I picked up the bottle. ‘Drink?’

‘Sure.’

I poured. ‘Enough?’

She nodded and said, ‘Did you ever have an affair with someone you couldn’t be with? One of those things where you had to sneak around. Catch a look here, a kiss there. An hour in some bar you wouldn’t normally be seen dead in, trying to find the right words. Telling each other if only, and asking why time is so cruel.’

‘I think so.’

‘You either did or didn’t.’

‘I did,’ I said. ‘Once…’

‘Okay…’

‘Why?’

‘Why… Well, did you promise that person that one day, when you were both older, you’d meet again, and you’d take a vacation together, and the past would be forgotten? Some romantic hotel in the mountains and you’d live like you were meant to. No fear. No guilt. No regrets. No wondering if a face you knew was waiting around the next corner. You’d walk for miles and tell each other your secrets but they wouldn’t matter. The time for secrets would be past. You could say exactly what you wanted, when you wanted, how you wanted. You’d be too old to care about anything but her. You’d live like a story you read when you didn’t know better.’

‘I don’t remember.’

‘You remember, Michael. She was perfect for you, she had a face you could steal, but she had another man waiting for her. And he’d be waiting for you if he knew. Tell me…’

‘What?’

‘What was her husband’s name?’

I shrugged. ‘He was Greek. Piraeus.’

‘What happened?’

‘It was like you said. We used to walk to where the fishing boats were pulled up on the shingle. I told her I was going to buy one of them and we’d sail away in it. We’d find an island, spend our time fishing. But that was a dream. We knew it. Nothing but dreams.’

‘They’re my trade.’

‘You had affairs?’

Now she laughed. ‘I was an affair.’ She drank. ‘And I heard that promise so many times, and I made it too. It never comes true, not the way you expect.’

‘What does that mean?’

‘You know what it means,’ she said, and she lit a cigarette. ‘Don’t you?’

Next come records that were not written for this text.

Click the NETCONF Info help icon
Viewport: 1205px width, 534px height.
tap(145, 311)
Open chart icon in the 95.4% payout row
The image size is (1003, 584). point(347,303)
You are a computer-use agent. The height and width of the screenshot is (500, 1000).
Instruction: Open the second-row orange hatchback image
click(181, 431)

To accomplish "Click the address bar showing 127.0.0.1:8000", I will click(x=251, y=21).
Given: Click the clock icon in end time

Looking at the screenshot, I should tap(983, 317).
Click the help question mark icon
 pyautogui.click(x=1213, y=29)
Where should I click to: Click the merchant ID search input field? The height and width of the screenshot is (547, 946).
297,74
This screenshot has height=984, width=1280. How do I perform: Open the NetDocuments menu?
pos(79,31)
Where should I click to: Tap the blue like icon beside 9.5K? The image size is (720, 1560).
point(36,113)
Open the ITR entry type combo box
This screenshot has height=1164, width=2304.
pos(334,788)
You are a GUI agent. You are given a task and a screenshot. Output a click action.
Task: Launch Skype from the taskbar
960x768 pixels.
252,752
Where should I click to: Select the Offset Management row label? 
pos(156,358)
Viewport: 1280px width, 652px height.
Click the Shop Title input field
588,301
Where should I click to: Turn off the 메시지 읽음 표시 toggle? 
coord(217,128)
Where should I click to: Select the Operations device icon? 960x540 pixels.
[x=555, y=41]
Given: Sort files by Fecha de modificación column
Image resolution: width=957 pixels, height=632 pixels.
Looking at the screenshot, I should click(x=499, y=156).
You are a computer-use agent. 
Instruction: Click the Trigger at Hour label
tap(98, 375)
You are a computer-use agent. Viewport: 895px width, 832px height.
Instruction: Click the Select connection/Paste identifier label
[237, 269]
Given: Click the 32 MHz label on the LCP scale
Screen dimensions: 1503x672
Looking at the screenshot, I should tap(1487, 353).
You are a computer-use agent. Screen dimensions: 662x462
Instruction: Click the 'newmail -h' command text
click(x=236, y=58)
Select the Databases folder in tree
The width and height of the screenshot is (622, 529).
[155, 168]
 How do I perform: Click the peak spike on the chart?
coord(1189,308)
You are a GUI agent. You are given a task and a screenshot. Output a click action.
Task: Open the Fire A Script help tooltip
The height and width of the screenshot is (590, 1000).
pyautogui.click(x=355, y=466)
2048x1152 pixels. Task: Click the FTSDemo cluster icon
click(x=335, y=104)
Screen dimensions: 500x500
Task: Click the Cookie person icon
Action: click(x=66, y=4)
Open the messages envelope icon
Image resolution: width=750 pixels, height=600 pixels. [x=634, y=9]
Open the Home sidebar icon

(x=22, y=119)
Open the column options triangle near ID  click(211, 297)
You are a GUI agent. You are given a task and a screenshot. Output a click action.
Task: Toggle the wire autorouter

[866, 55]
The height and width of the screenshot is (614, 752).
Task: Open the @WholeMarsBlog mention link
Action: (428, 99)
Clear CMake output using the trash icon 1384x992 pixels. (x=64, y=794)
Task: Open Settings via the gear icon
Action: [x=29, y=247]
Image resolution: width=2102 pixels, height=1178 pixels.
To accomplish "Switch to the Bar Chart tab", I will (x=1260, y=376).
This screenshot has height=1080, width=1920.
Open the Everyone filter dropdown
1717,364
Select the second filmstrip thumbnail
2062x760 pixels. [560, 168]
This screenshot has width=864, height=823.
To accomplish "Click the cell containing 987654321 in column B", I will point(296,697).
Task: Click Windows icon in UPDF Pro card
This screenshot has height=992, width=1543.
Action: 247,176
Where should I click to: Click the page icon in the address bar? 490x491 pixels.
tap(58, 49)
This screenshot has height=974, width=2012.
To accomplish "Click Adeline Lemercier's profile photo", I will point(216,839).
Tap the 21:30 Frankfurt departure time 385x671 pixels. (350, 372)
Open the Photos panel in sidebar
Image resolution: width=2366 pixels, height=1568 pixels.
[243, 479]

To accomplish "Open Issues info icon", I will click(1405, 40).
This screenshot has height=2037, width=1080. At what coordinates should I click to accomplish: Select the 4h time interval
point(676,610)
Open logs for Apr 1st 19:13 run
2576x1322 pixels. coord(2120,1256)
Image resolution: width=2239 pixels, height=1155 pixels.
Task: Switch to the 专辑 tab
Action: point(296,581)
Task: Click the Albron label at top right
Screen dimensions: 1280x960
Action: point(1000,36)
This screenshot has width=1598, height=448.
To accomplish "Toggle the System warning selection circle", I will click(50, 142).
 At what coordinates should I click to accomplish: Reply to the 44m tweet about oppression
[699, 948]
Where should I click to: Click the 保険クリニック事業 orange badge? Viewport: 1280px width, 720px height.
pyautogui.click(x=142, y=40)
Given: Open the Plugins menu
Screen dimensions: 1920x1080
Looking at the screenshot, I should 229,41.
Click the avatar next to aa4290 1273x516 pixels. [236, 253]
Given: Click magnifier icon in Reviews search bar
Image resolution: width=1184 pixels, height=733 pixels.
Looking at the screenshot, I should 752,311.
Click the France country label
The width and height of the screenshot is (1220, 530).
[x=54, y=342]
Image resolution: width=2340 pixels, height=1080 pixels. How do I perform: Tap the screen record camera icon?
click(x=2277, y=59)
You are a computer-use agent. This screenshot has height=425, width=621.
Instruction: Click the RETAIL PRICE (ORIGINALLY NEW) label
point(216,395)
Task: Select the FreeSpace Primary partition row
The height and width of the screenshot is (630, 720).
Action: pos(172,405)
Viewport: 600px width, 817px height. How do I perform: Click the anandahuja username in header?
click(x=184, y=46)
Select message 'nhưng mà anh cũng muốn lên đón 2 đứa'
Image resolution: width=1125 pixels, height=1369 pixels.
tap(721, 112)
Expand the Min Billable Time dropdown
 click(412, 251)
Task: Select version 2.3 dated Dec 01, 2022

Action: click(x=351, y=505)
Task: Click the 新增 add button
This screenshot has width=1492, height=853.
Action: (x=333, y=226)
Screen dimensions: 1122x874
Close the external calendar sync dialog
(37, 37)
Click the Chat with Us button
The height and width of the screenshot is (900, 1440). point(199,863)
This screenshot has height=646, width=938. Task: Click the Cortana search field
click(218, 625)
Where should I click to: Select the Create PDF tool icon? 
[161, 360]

I did not deny it. I poured more drink.

‘I don’t think I was ever loved, not since my mother died. Jim tried, but then I didn’t notice. I was so stupid…’

I said, ‘Me too. More than I knew. I thought I loved a woman but I was using her. I didn’t have a clue. Not back then. I was blind.’

‘That was Isabel?’

‘That was Isabel,’ I said, ‘a long time ago,’ and for a second I wanted to say that I wasn’t stupid any more, that I could love and she could believe me, but I kept quiet. I picked up the bottle and poured again in my house.